+++ Texto citado +++

Assim, quanto mais illustrado fôr o publico, tanto mais perspicaz, mais estudioso e mais observador deve ser o artista, para que tenha o applauso geral e sincero a obra que executou e apresenta. E, é mesmo por isso que entre nós, os artistas, pintores e esculptores, dia a dia fazem, na incessante lucta pela vida, os esforços mais lidimos e mais honrados para resolverem esse enorme e sublime desideratum:—ser grande!
Infelizmente nem todos o podem conseguir. E, não o conseguem, porque para isso não são precisas só a boa vontade e a persistencia no estudo. Alguma coisa mais lhes é necessaria, e essa, primacial:—ter talento!
Felizes os que teem esse delicioso e bello predicado; porque esses, vão gloriosamente para diante e são verdadeiramente grandes.
Ha alguns annos, poucos ainda, a pintura entre nós era uma especie de Arte mystica, que apenas raros tentavam, n'um arroubamento de eleitos.
Esses mesmos, faziam a pintura a seu modo, dentro de restrictas e acanhadas normas, sem pensarem sequer que o fluido ether que nos cerca e enche triumphantemente toda a natureza, em pulverisações vibrantissimas de luz e de côr, precisa de ser estudado e quiçá pintado.
Mas, se elles limitavam os ambitos do seu modo de executar, era que o publico tambem não exigia mais, e a critica não se preoccupava absolutamente nada com isso.
Tanto elle como ella eram feitos por individuos, que ao visitar os museus e as exposições de pintura não tinham a intuição nitida e verdadeira da Natureza em todo o seu explendor, como manifestação psycologica da vista.
Habitualmente todos elles amavam a Natureza pelo simples consolo que lhes dava, quando ao domingo, deixada a cidade, iam para o campo, não para fruir o delicado encanto de admirar um bello panorama, mas... para gosar o pantagruelico prazer de devorar um gordo carneiro assado, com o seu alguidar de loiro e assafroado arroz de forno, ou a saborosa pescada frita, com negras azeitonas e fresca e appetitosa salada de alface, acepipes estes que copiosamente regavam com tinto de Basto ou espumoso verde de Amarante.
E, se um ou outro tinha uma tal ou qual intuição artistica, porque, lá fóra, nos grandes museus do estrangeiro, tinha visto qualquer cousa que lhe fizera notar tal, esse, ficava-se n'uma banal indifferença, sem se manifestar aggressivamente contra os systemas adoptados pelos pintores do seu tempo, que apresentavam nos seus quadros composições de convenção e feitas no ar morno dos atelieres, sem a inspecção constante e immediata dos motivos a pintar...
Uma Era nova e refulgente, desponta por fim, e os artistas que começavam pondo de parte os velhos preceitos archaicamente usados, saltam por sobre as barreiras das convenções e correm pelos Campos da Arte, fóra, em procura de elementos verdadeiramente verdadeiros, com que possam satisfazer as exigencias do publico mais illustrado e da critica mais independente que auctoritariamente se impõe, cheia de razão, para que nos seus trabalhos haja mais naturalidade e menos ficção.

+++ Dados de origem +++

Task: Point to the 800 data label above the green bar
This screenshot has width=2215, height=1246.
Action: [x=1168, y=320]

+++

- [Desafio]: Como ficaria, em versão mais curta e com os fatos principais, o parágrafo do texto citado que começa por "Uma Era nova e refulgente"? A listagem não tem relação com o texto citado.

- [Resultado final]: Surge enfim uma era nova e brilhante. Os artistas abandonam os velhos preceitos arcaicos, ultrapassam as convenções e saem ao ar livre em busca de elementos verdadeiramente reais. Assim procuram satisfazer um público mais ilustrado e uma crítica mais independente, que exige nas obras mais naturalidade e menos ficção.